# The point on the line $\overrightarrow r=(-2\hat i-\hat j+3\hat k)+\lambda(3\hat i+2\hat j+2\hat k)$ which is at a distance of $3\sqrt 2$ units from the point $(1,2,3)$ is ?

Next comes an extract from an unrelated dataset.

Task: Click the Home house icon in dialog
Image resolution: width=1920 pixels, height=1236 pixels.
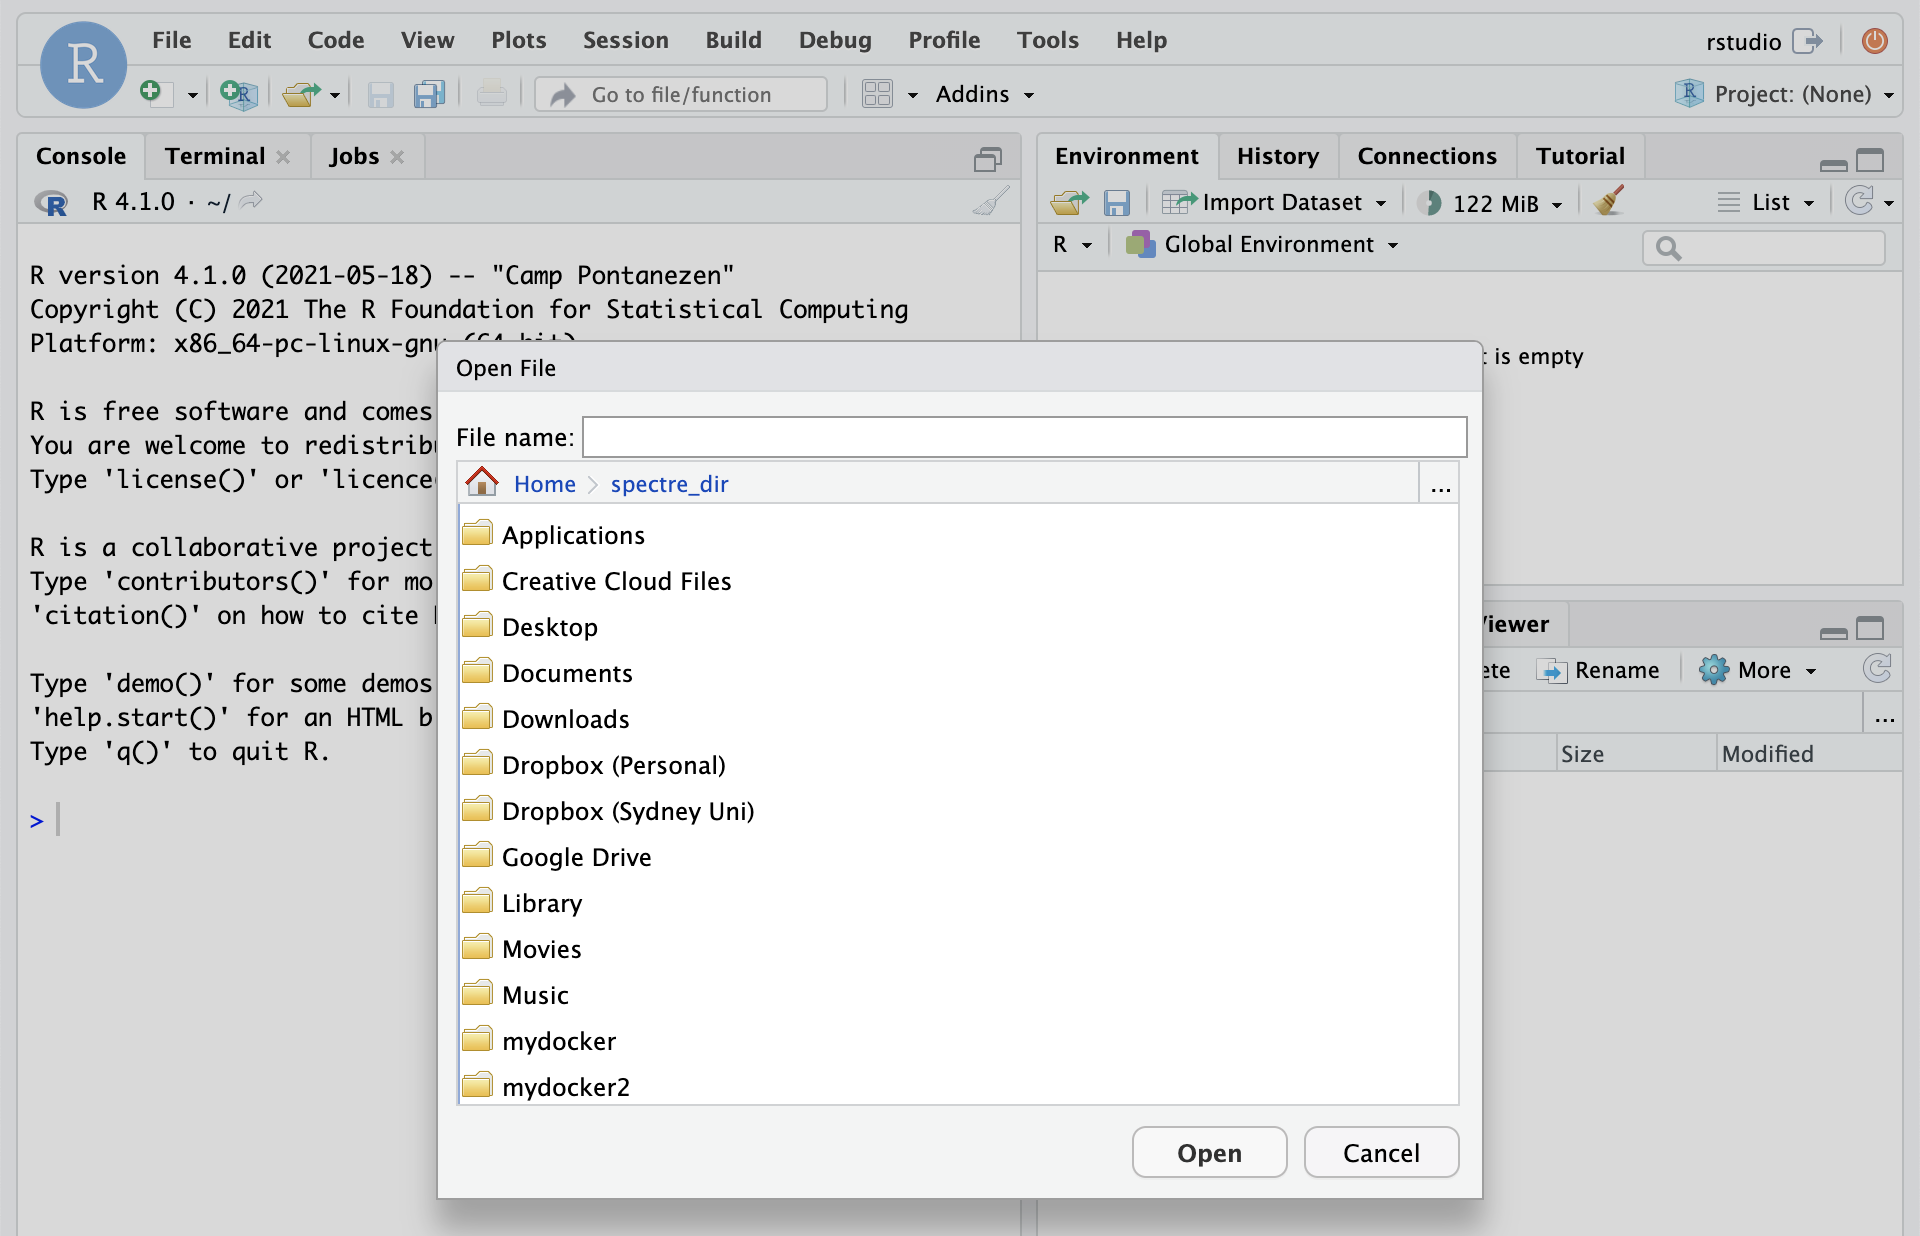Action: tap(482, 483)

$\begin{array}{1 1} (a)\:(\large\frac{17}{56}.\frac{17}{43},\frac{17}{111})\:\qquad\:(b)\:(\large\frac{56}{17}.\frac{43}{17},-\frac{111}{17})\:\qquad\:(c)\:(-2,-1,3)\:\:\qquad\:(d)\:(-\large\frac{53}{17},\frac{43}{17},\frac{111}{17}) \end{array}$

Given line is $\large\frac{x+2}{3}=\frac{y+1}{2}=\frac{z-3}{2}$$=\lambda$
Any point on the line in terms of $\lambda$ is $A(3\lambda-2,2\lambda-1,2\lambda+3)$
Given point $P(1,2,3)$
Given: $AP=3\sqrt 2$
$\Rightarrow\:\sqrt {(3\lambda-3)^2+(2\lambda-3)^2+(2\lambda)^2}=3\sqrt 2$
$\Rightarrow\:17\lambda^2-30\lambda+18=18$
$\Rightarrow\:\lambda=0\:\:or\:\:\large\frac{30}{17}$
$\therefore A(-2,-1,3)$

answered Jan 1, 2014